• TASK TO COMPLETE
Please repeat the entries exactly as they appear and omit any images.

_____

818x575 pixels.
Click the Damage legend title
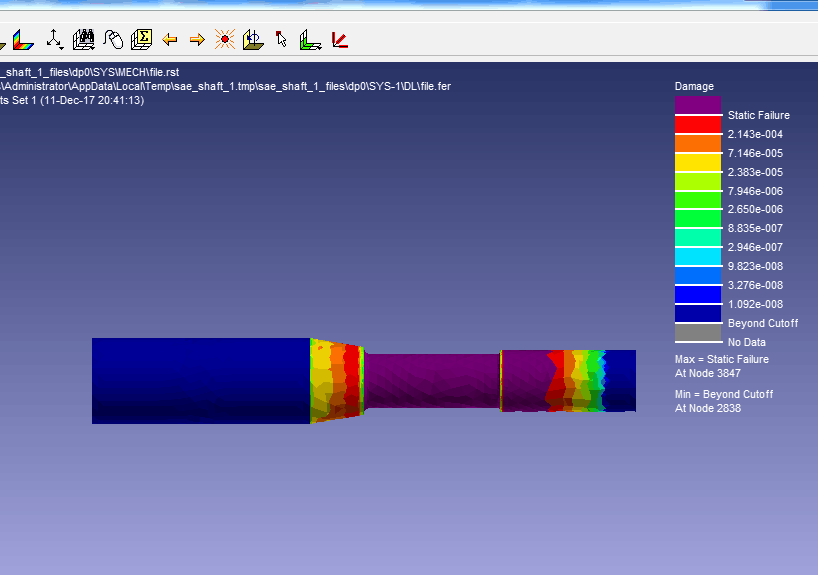(694, 86)
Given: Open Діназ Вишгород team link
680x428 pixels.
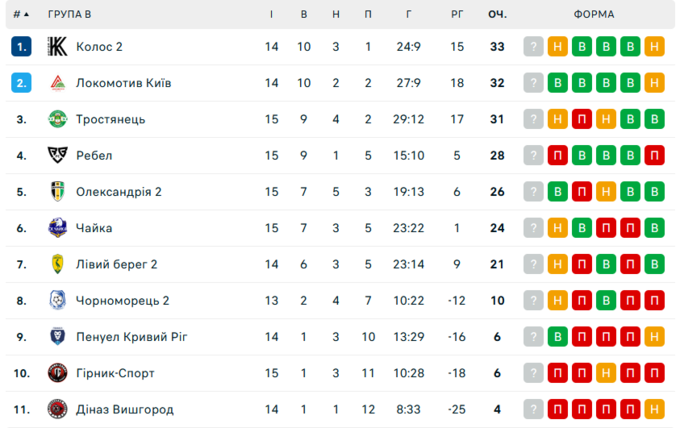Looking at the screenshot, I should [124, 409].
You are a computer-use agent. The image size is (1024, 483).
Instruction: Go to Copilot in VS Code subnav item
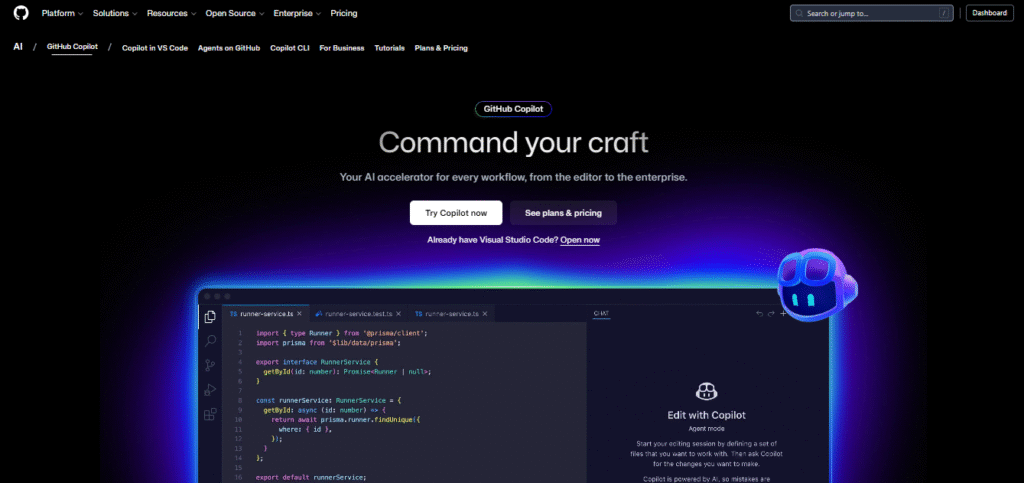154,48
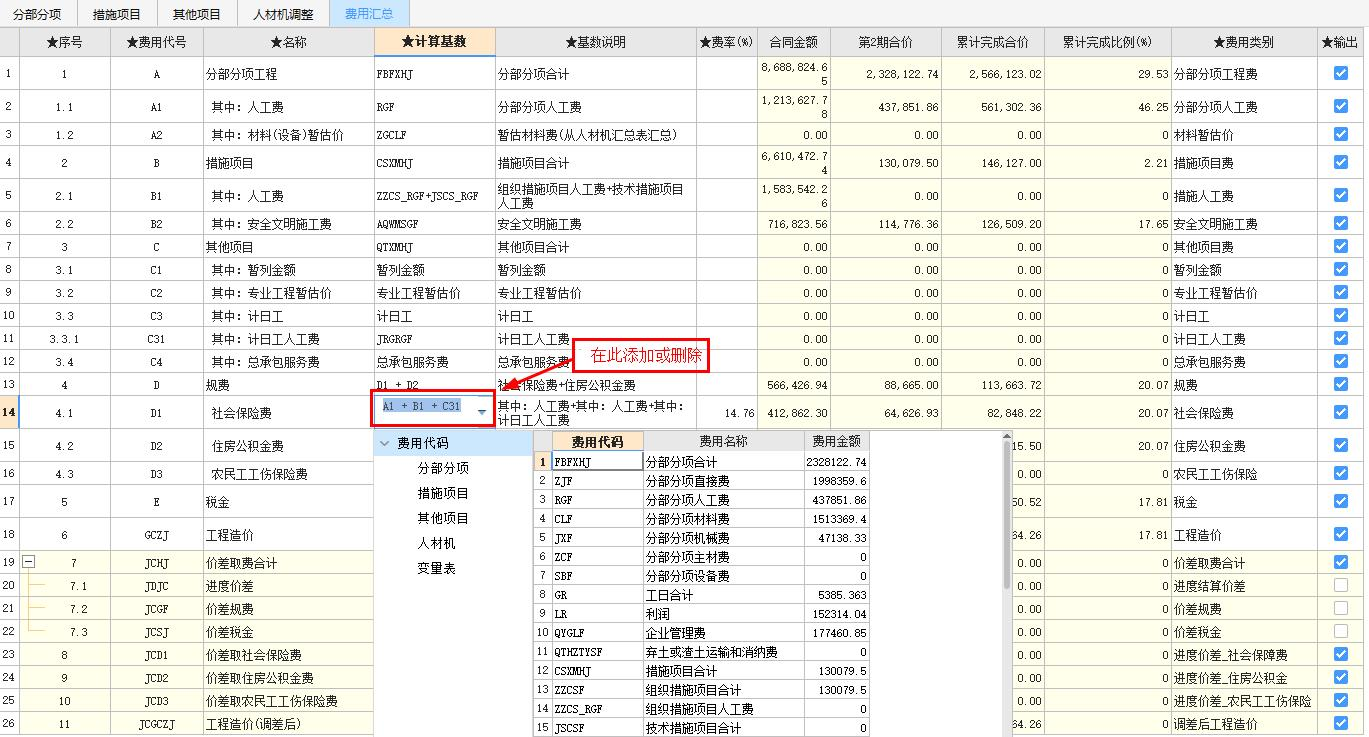1369x737 pixels.
Task: Click the ★计算基数 column header
Action: (434, 42)
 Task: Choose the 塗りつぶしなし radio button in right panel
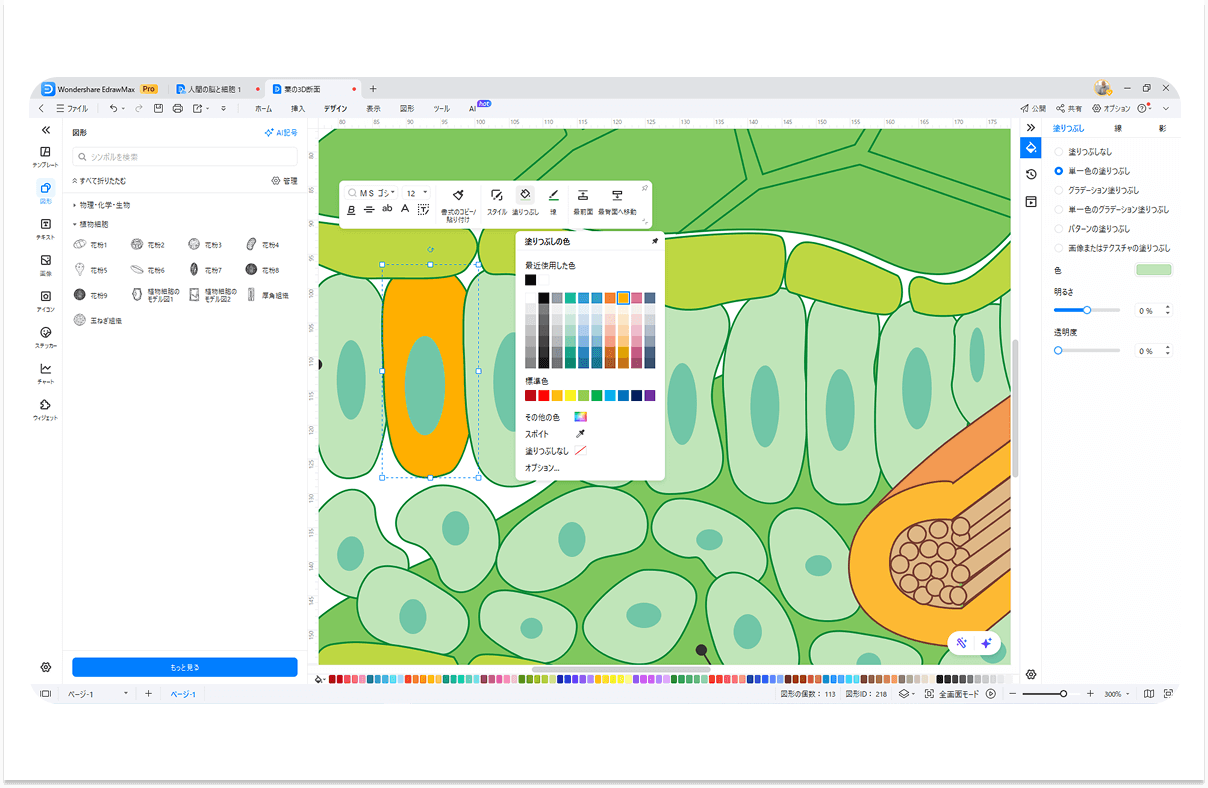[1059, 152]
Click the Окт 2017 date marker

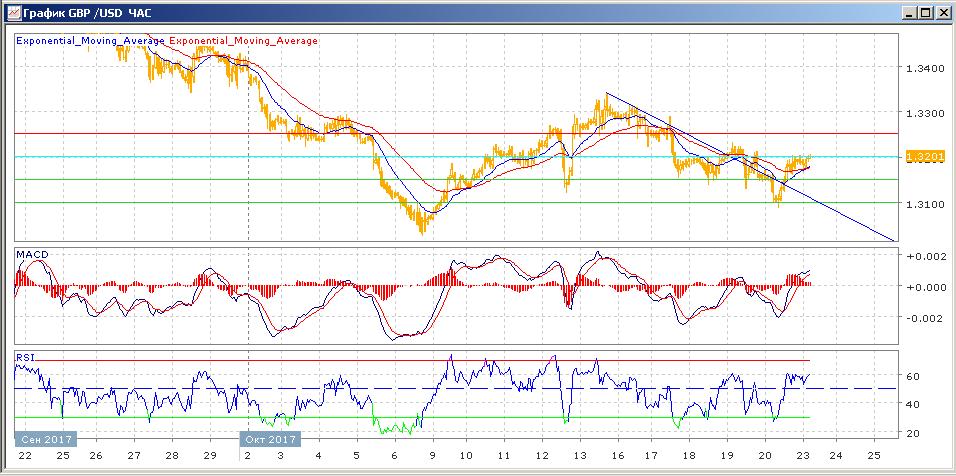[x=270, y=439]
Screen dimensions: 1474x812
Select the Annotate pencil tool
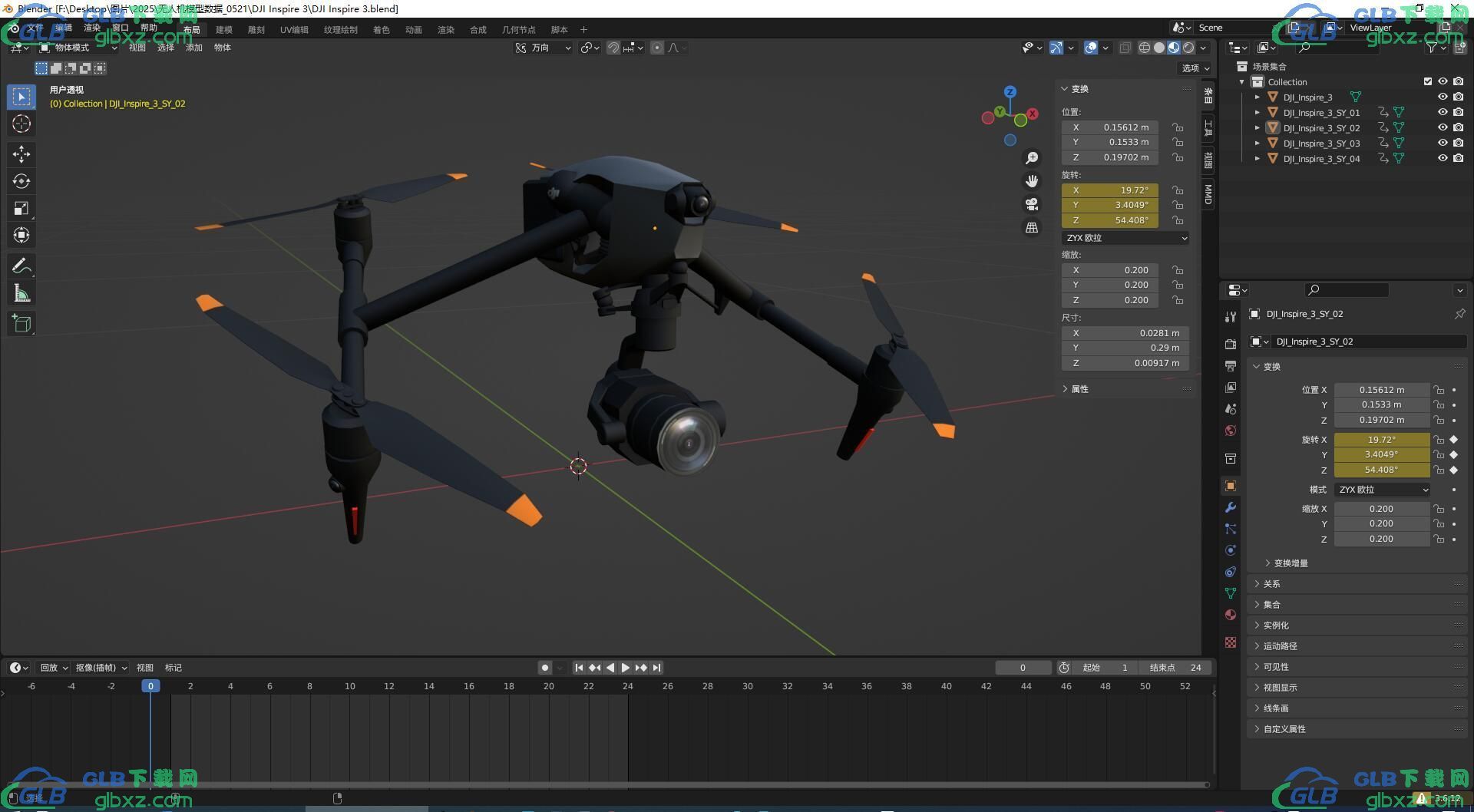(21, 266)
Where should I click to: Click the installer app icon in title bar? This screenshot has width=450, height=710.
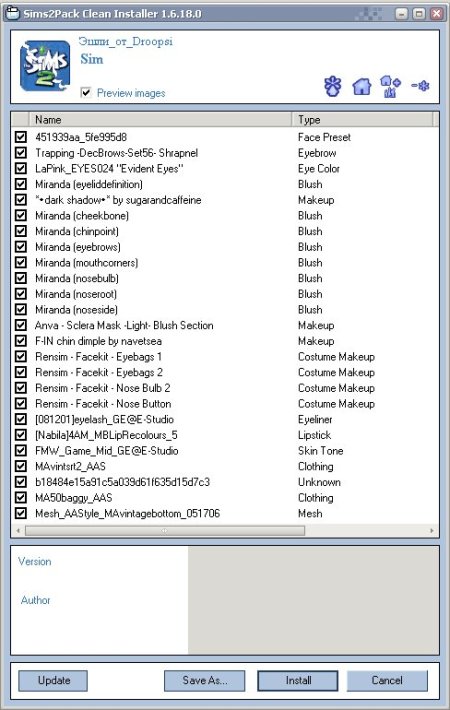pos(13,14)
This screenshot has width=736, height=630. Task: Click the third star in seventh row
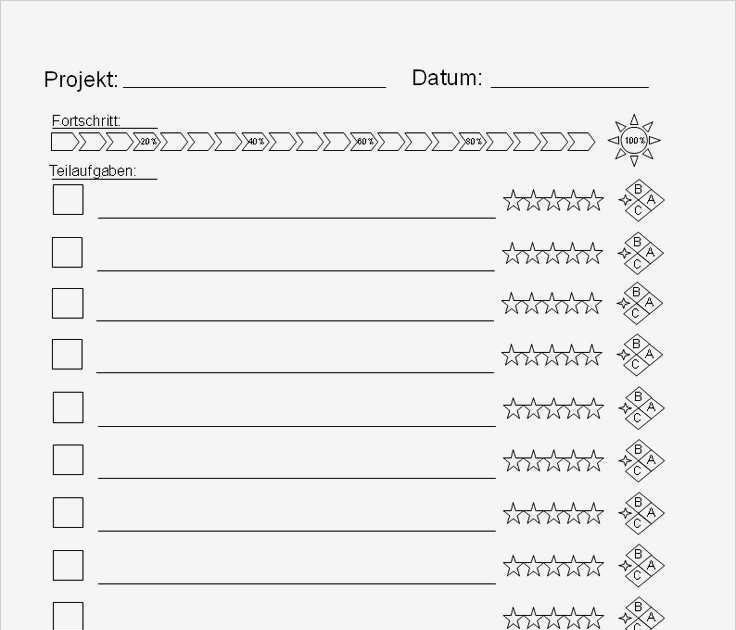(553, 513)
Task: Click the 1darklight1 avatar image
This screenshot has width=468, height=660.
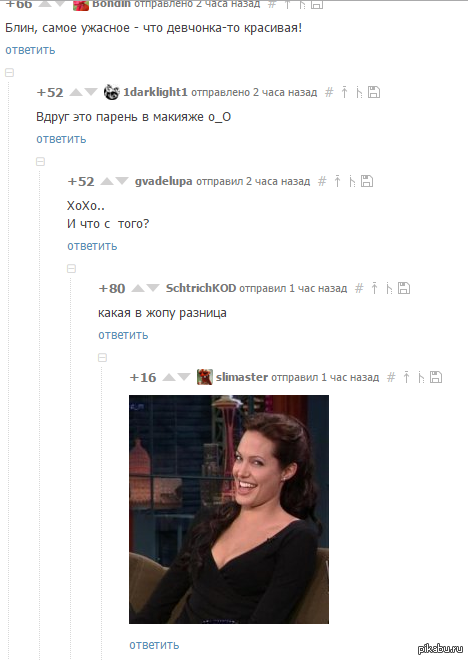Action: pyautogui.click(x=112, y=92)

_____

• OUTPUT
818x575 pixels.
Click the Damage legend title
(694, 86)
Given: Open Діназ Вишгород team link
680x428 pixels.
Looking at the screenshot, I should [124, 409].
You are a computer-use agent. The image size is (1024, 483).
Instruction: Go to Copilot in VS Code subnav item
154,48
1369x737 pixels.
Task: Click the ★计算基数 column header
Action: (434, 42)
 Task: Choose the 塗りつぶしなし radio button in right panel
[1059, 152]
Click the Окт 2017 date marker

[x=270, y=439]
Screen dimensions: 1474x812
Select the Annotate pencil tool
(21, 266)
Where should I click to: Click the installer app icon in title bar? This screenshot has width=450, height=710.
pos(13,14)
This screenshot has width=736, height=630. Task: Click the third star in seventh row
(553, 513)
Task: Click the 1darklight1 avatar image
This screenshot has width=468, height=660.
Action: pyautogui.click(x=112, y=92)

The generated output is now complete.